As Deutsches Haus prepares for this year’s annual Oktoberfest in Kenner, the new director of the New Orleans-based German cultural organization says she has her eye set on the longer-term goal of returning to Mid-City.
Marketing executive Theresa Crosby was chosen as the first-ever executive director of Deutsches Haus last month and will be overseeing the organization’s regular operations. Part of that, Crosby said, includes the using the increasingly popular Oktoberfest as a fundraising platform for the organization’s new home at 1700 Moss Street in Mid-City.
“Now that we’re making a profit … we need to step up fundraising. That way, our dream of returning home to New Orleans becomes a reality,” Crosby said.
Crosby — who has previous experience on the boards of Habitat for Humanity and as co-founder of Dress for Success New Orleans — said that the opening of new Deutsches Haus on Moss Street is slated for 2017 if the fundraising goal is achieved.Her membership has confidence that she’s the one for the job.
“She’s got the right amount of marketing, sales, fundraising and non-profit experience to help us move forward and raise the millions we need to build our ‘New Haus,'” Keith Oldendorf, president of the Deutsches Haus Board of Directors, said in a statement about her hiring.
The new Deutsches Haus location on Moss Street was approved by city officials in the summer of 2014 (despite a brief question by city planners as to whether the design by architectural firm Mathes Brierre was “too Germanic”). The 16,000-square-foot facility will include a multi-purpose room and classrooms, and extensive site work will include new sidewalk paving, new landscaping and 200 parking spaces, the application states. The Moss Street site, which once housed the NOPD Third District station, remains a vacant lot for now, but city permits show that a permit application for new construction there was being reviewed by inspectors as recently as September.
The organization rebuilt its former site at 200 South Galvez Street after Hurricane Katrina in time for Oktoberfest 2006, but right afterward, construction plans for the University Medical Center forced the Deutsches Haus to find a new home, its temporary site for the past six years on Ridgewood Drive in Metairie.

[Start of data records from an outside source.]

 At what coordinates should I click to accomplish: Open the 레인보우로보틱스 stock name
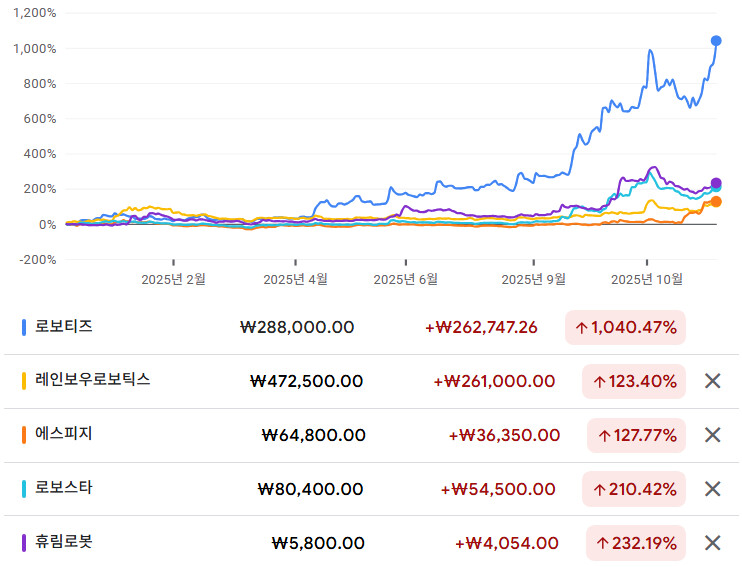[x=92, y=380]
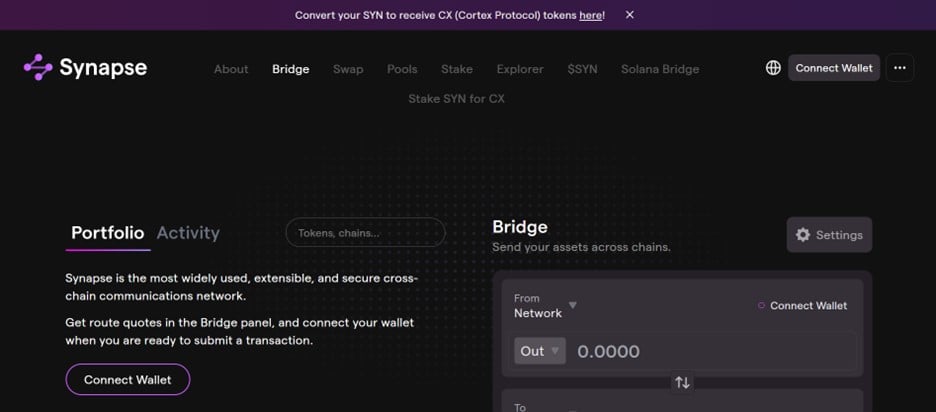The image size is (936, 412).
Task: Expand the From Network dropdown arrow
Action: pos(572,305)
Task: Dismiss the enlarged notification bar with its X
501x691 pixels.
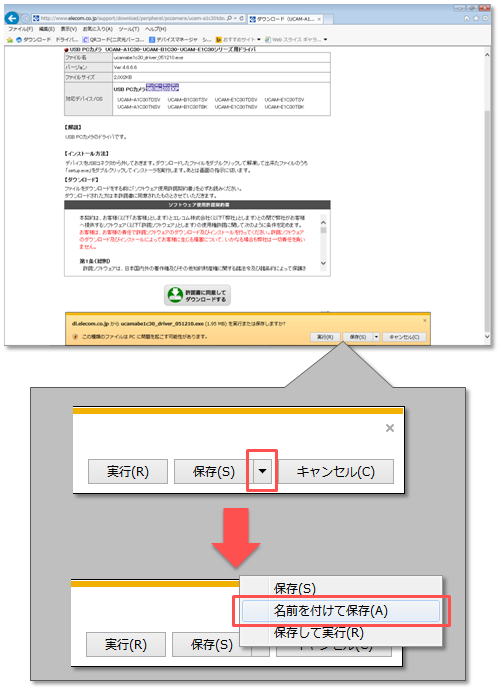Action: (390, 428)
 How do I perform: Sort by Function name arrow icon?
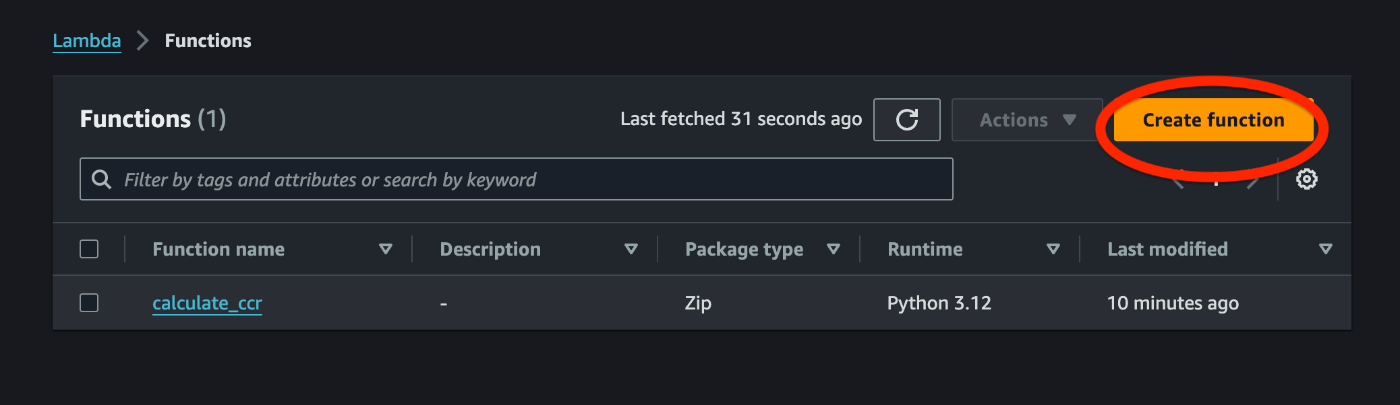coord(386,249)
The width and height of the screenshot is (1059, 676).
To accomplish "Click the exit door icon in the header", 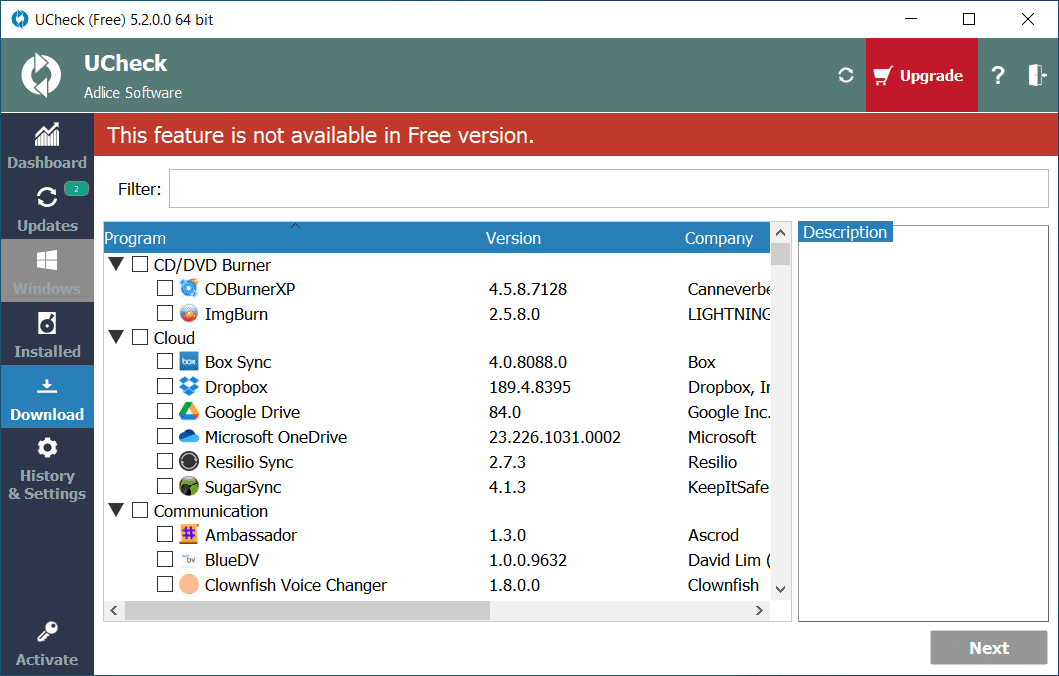I will coord(1037,75).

According to the film This Haus of Memories (2012) directed by Dr. Justin Nystrom, professor of history at Loyola University of New Orleans, co-director of the Center of Study for New Orleans, and director of Documentary & Oral History Studio, Deutsches Haus had been located on its original Galvez Street site in Mid-City for about 80 years before the storm hit the city.
Nystrom said that the location of a permanent home for the organization was a big topic when he made the film a few years ago.
“One of the big questions that they had was ‘Is Deutsches Haus going to remain in New Orleans proper or was it going to end up in Jefferson Parish,’ which is where they are temporarily located now,” Nystrom said, noting that it provided the organization’s members a central location to meet. “It was important to them that they return to Mid-City not just for historical reasons, but because it truly was central.”
Steve Mardon, president of the Faubourg St. John Neighborhood Association, said that neighbors are also excited for the new facility.
“As far as I know, most residents support the construction and are looking forward to it opening,” Mardon said.
Nystrom said that he thinks the new facility also shows Deutsches Haus’ dedication to redeveloping the city.
“I think it’s great for the city because it shows that there is a little diversity to the gentrification,” Dr. Nystrom said.
In the meantime, Crosby said that Kenner will be hosting the festival for the fourth time, until the new facility is up and running.
“The City of Kenner is simply our gracious host town of our largest event, till we return to New Orleans,” Crosby said.
The festival will be held each Friday and Saturday from Oct. 9 through Oct. 24. The festival will open at 6 p.m. with the tradition of Kenner Mayor Michael S. Yenni tapping the first beer keg.
That Saturday, Oct. 10, an Oktoberfest 5K Run/Walk will start at 5 p.m. The next weekend on Oct. 24, the annual Dachshund Dash will begin at 3:45 p.m.
Each day of the festival will feature German-style food, music and 16 different German beers. A Kid’s Korner will be also be held each day and will feature arts and grafts, games, story-telling and puppet shows, and face painting.
German music group performances will include Yodel-Blitz, featuring yodeling and polka dancing, Das Ist Lustig, The Bräts, Prost, Dixie Hofkapelle and Der Guten Tag Hop Cloppers. New additions to the festival performances include the 610 Stompers and Disco Amigos, and new food provided by St. James Cheese Company in Uptown, and a new local company, ASAP Pretzels.
The festival will be open on Fridays at 4 p.m. to 11 p.m. and Saturdays from 1 p.m. to 11 p.m. during the festival’s three weekends, with an admission of $6. (More information can be found at http://www.oktoberfestnola.com/)
Nystrom, the historian, said he looks forward the great atmosphere of the festival every year, but that he, too, remains personally excited for the organization’s return to New Orleans in a new building on the banks of Bayou St. John.
“It’s a great location,” Dr. Nystrom said. “I can’t think of a more beautiful place for a biergarten.”